SELECTED PASSAGE:
------------------------------------

Craig Ellwood and Jerrold Ellsworth Lomax: Hunt House

1955 | Malibu, California, USA

Craig Ellwood was a modernist architect based in Los Angeles, with a career spanning from the 1950's to the 1970's. Although Hunt House was mainly credited to Craig Ellwood, the main design of the house was thought to have been done by Jerrold Lomax, with the interior furnishings being designed by Craig Ellwood associates. 

From street level, Hunt House has two distinctive garages, with the main house accessed via a walkway / terrace through the main entrance in between. The house itself is divided into 4 separate boxes with outdoor terraces, set across two levels, with the layout configured in a 'H' shape in plan. The 2 bedrooms with en suites are positioned at the front of the house, with a large open plan living area and kitchen to the rear which leads onto a terrace with views across the beach.

Photographs: Marvin Rand | Source: “Arts & Architecture” 12/1958, pp. 16-17.

Robin Walker: O'Flaherty House

1963 | Kinsale, Cork, Ireland

Robin Walker, born in Waterford in 1924, was known for his Miesian design led buildings throughout Ireland. On his return to Ireland after studying under Modernist Architect Mies van der Rohe in Chiacgo for two years, he was made a senior partner at the newly created Scott Tallon Walker Partnership. Notable projects Walker carried out include the Irish Pavillion for the 1939 Universal exhibition, and Sandycove in 1938. Following his retirement from Scott Tallon Walker in 1982, Walker chose to focus on teaching at the University of College Dublin, along with his writing and interests in town planning. He is considered one of the most important modernist architects in Ireland still today.

------------------------------------

DATA PROVIDED:
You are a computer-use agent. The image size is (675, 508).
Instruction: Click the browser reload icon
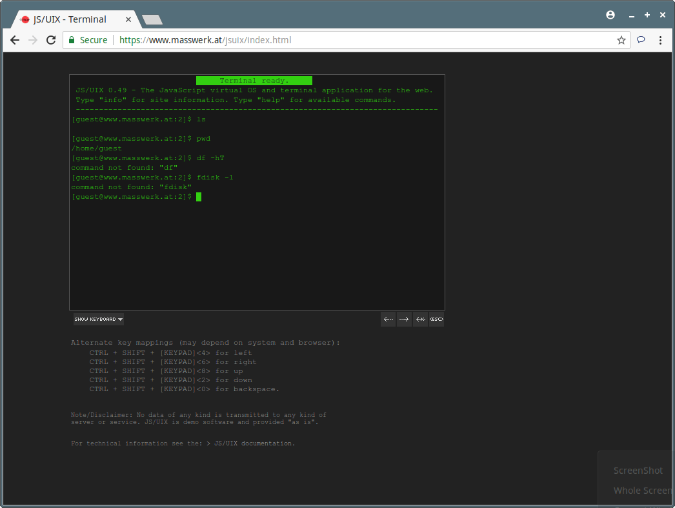51,40
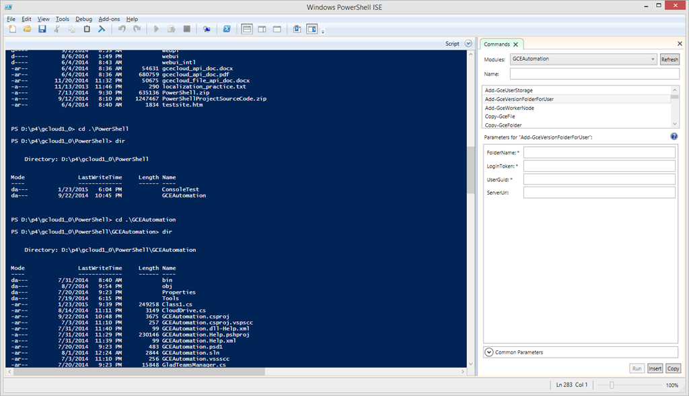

------------------------------------

TASK SET:
1/ According to the architecture text, in what shape is the layout of Hunt House configured in plan?
2/ Write the next part of the architecture text, picking up after its final sentence.
The data above are separate material from the architecture text.

ANSWERS PER TASK:
1/ An 'H' shape.

2/
Designed for Michael O’Flaherty, a bachelor, this open plan pavilion sits on concrete ‘pilotis’ and provides panoramic views over Kinsale Harbour. It was very well received with Walker receiving the RIAI’s Triennial Gold Medal for the project. O’Flaherty House is clearly heavily influenced by Mies’ Farsnworth House, in taking a similar form, with the most notable difference being the trading of steel columns for reinforced concrete. The form includes eight octagonal ‘pilotis’ which carry through to roof level and the sloping site below, that hold a centre square profile form with glass on all sides.

 Photographs: Henk Snoek | Norman McGrath | Scott Tallon Walker Architects | Source: OFHouses

Marcel Breuer: Gane Pavillion

1936 | Bristol, UK

Marcel Breuer was an architect and furniture designer and one of the most renowned architects in 20th century design. Gane Pavillion, also known as the Gane Show House, Bristol Pavillion, and Gane's Pavillion, was a temporary building designed by Marcel Breuer with F.R.S Yorke, located at Ashcourt Court, near Bristol. Crofton Gane, a proprietor of P.E Gane, a Bristol furniture manufacturing company, commisioned the building to act as a showroom to display his products at the 1936 Royal Show. The building itself was clad glass and local stone, single storey form with a flat roof. Breuer considered it one of his two favourite works, after the UNESCO Headquarters building is Paris. 

Photographs: Dell & Wainwright | Architectural Press Archive | RIBA Collections

Paul Rudolf: Umbrella House

1953 | Florida, USA

The Sarasota School of Architecture, which is a regional style of post-war Architecture that emerged on Floridas Central West Coast, considers Paul Rudolf and his work which was known for its use of concrete and complex layouts. The Umbrella House, in Sarasota Florida, was designed in 1953 and was widely admired which helped secure the reputation of the young architect who would go on to be the dean if the Yale School of Architecture and internationally recognised. The house itself was commissioned by Philip Hiss as part of his Lido Shores development. The 2-storey living-dining space had balconies and bridges above leading to bedrooms at either end of the property. The roof was constructed in wooden slat which provided cooling and shading, and continued out over the pool and outside terrace, which gave to its 'Umbrella House' name. Not long after in 1966, Hurricane Alma destroyed the roof. The house was purchased in 2005 by Designers Vincent and Julie Ciulla, and has since undergone a full renovation.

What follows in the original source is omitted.